The Mutiny on the Amistad recalls perhaps the most famous history painting of all, The Raft of the Medusa by Théodore Géricault. The ship angles across almost twenty feet against a seething gray-green sea. Still, a moral is surprisingly hard to find. The slave revolt makes do with trowels and meat cleavers, with seemingly no one in the lead. One white man's terror stands out against the reddish brown of the mast, and another white man's hat all but serves as a martyr's halo. This is heroics as mass murder—in an unflinching account of horror and hope.
The Talladega commission must have demanded a meeting between the races, as part of the school's mission, but it came naturally all the same. For Woodruff, the greatest courage lies in a quiet dignity, like the black man at the center of the courtroom. The painter shows it himself in a photograph, holding a large palette and hardly breaking a sweat. He demands it in his most didactic series of all, on good and poor housing. The beneficiaries of the first work and play hard, while the victims of the second laze about or hide behind a tree. A woman's portrait from 1935 conveys not erotic charge but intelligence and intimacy.

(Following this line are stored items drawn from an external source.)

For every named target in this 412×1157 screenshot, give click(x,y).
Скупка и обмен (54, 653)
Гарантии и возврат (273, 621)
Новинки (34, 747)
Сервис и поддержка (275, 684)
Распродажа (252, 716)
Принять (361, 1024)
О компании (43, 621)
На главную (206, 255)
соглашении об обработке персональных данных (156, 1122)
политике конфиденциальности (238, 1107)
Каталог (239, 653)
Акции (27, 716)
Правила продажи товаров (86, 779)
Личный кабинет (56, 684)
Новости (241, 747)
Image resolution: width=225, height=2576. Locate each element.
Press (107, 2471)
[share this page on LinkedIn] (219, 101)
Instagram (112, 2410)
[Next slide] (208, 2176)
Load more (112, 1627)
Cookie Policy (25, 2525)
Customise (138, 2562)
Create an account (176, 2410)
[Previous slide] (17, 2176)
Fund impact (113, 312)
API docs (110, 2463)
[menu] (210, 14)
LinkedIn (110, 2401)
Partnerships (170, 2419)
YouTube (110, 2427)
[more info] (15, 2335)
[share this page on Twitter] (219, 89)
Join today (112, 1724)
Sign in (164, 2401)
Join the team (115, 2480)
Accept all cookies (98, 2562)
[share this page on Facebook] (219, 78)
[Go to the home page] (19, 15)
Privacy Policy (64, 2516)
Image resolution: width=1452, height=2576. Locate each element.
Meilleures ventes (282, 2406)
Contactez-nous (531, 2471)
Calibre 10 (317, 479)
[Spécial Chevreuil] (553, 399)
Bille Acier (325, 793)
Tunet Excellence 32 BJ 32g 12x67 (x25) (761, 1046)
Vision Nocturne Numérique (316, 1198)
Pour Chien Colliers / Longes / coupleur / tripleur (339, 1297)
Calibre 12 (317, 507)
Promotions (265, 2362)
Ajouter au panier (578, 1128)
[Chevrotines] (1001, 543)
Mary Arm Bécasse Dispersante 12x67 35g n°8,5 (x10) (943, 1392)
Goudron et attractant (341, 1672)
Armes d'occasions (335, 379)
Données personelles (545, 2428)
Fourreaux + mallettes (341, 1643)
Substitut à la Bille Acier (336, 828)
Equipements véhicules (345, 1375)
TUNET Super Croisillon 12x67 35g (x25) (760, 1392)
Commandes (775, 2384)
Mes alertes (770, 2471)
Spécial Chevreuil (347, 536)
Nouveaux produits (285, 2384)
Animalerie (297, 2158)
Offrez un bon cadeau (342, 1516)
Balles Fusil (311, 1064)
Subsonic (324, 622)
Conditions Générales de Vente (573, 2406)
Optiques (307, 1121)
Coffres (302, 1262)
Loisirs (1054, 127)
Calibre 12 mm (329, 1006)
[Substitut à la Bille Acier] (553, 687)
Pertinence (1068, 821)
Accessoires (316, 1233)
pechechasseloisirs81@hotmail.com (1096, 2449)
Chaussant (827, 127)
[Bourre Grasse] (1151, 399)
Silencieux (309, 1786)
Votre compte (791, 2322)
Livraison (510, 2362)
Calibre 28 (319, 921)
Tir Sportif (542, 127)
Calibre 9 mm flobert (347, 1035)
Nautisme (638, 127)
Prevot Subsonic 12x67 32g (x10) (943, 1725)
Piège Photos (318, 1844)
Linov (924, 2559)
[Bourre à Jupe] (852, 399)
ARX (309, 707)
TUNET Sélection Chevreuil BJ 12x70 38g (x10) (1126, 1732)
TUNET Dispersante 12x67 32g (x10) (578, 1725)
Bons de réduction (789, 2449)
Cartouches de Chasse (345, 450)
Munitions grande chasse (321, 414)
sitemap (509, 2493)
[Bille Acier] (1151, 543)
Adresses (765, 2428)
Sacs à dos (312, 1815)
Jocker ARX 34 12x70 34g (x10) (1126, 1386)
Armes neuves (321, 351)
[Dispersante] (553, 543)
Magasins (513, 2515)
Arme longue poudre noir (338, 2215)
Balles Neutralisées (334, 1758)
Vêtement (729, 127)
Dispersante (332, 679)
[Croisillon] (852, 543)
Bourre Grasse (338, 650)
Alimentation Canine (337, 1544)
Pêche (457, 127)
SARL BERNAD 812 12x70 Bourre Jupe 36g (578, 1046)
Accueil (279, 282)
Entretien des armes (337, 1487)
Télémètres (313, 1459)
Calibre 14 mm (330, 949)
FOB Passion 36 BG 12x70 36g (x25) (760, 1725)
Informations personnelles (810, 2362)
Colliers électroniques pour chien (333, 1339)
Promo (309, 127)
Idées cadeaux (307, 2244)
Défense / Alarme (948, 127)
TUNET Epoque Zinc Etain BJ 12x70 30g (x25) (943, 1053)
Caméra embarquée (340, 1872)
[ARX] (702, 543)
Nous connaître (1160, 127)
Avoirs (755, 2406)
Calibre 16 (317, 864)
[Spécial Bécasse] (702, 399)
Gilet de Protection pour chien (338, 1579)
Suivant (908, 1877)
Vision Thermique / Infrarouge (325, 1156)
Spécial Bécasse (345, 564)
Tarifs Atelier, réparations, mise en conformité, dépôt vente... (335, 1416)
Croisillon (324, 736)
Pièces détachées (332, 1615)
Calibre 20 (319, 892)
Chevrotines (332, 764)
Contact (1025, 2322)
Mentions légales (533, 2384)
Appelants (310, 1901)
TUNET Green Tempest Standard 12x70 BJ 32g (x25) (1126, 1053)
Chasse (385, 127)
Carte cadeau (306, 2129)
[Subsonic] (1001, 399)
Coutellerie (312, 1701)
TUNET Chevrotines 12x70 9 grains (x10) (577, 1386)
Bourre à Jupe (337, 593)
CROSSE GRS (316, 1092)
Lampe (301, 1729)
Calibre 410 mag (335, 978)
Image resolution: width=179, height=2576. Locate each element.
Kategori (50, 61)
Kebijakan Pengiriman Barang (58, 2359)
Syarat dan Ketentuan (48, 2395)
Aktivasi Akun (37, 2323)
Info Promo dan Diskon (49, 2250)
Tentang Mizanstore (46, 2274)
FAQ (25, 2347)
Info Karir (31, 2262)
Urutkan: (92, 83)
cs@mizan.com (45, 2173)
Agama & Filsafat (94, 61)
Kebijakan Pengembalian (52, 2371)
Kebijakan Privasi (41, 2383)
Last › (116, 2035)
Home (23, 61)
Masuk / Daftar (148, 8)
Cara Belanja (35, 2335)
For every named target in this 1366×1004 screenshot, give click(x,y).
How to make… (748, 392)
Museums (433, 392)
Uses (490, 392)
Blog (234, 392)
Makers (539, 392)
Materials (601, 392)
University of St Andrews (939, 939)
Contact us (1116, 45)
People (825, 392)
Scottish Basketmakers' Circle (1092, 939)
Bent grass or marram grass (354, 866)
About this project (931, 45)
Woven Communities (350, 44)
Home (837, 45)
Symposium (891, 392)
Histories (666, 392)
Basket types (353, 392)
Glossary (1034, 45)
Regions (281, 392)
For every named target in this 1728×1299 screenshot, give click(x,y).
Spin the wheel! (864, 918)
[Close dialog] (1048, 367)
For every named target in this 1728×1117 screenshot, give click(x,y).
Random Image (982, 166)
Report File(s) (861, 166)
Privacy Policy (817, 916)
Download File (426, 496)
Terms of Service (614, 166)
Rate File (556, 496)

Woodruff thrives on confrontations, but as meetings between souls determined to find one another and to be found in exchange. Even on the Amistad, at the moment of death for one, black and white meet face to face, each with his own humanity. At the trial, accused and accuser stand too far apart for tawdry drama, while others whisper together, in tight rows not in the least segregated by race. Black and white play their part together on the Underground Railroad, find salvation on the shores of Africa, meet across the table for incoming students, fight side by side under Andrew Jackson, and labor together on the slavery library. A black and brown steer stand yoked together, although no amount of labor will erase the past, not even today. As Woody Allen says, the lamb and the lion will lie down together, but the lamb will not get much sleep.
The murals have come to New York, along with two dozen other paintings and a handful of prints, on the occasion of their conservation. Not that they hang together. Rather, they fit where they may. They make one long to see the series side by side, just as one longs to see Benton's AXA murals reunited or Rivera's destroyed frescoes for Rockefeller Center brought back to life. They fill a serious gap, in the histories of both the American modern and African American art. They also reveal an artist at once too didactic and too accommodating.
Born in 1900, Woodruff traveled to Paris, where he painted landscapes after Paul Gauguin and Vincent van Gogh, but with more sober lighting and static rhythms. He tried his hand at linocuts, with the harsh edges and skies of Edvard Munch, Munch prints, and German Expressionism. They convey the blunt wood of rural homes—and yet here, too, Woodruff leaves the visionary turmoil of his influences behind, even before his years in Spiral with Emma Amos. He lacks the very flaws that bring life to Rivera or Benton, in their anxieties for meaning, sex, revolution, and the future. He offers instead local color and the promise of reconciliation, and he has a gift for both. This once, though, an artist brought too much sanity to racism in America and to his art.
"The Civil War and American Art" and "Photography and the American Civil War" ran at The Metropolitan Museum of Art through September 2, 2013, Hale Woodruff at the NYU art galleries through October 15. Mathew Brady indeed spelled his name with only one t.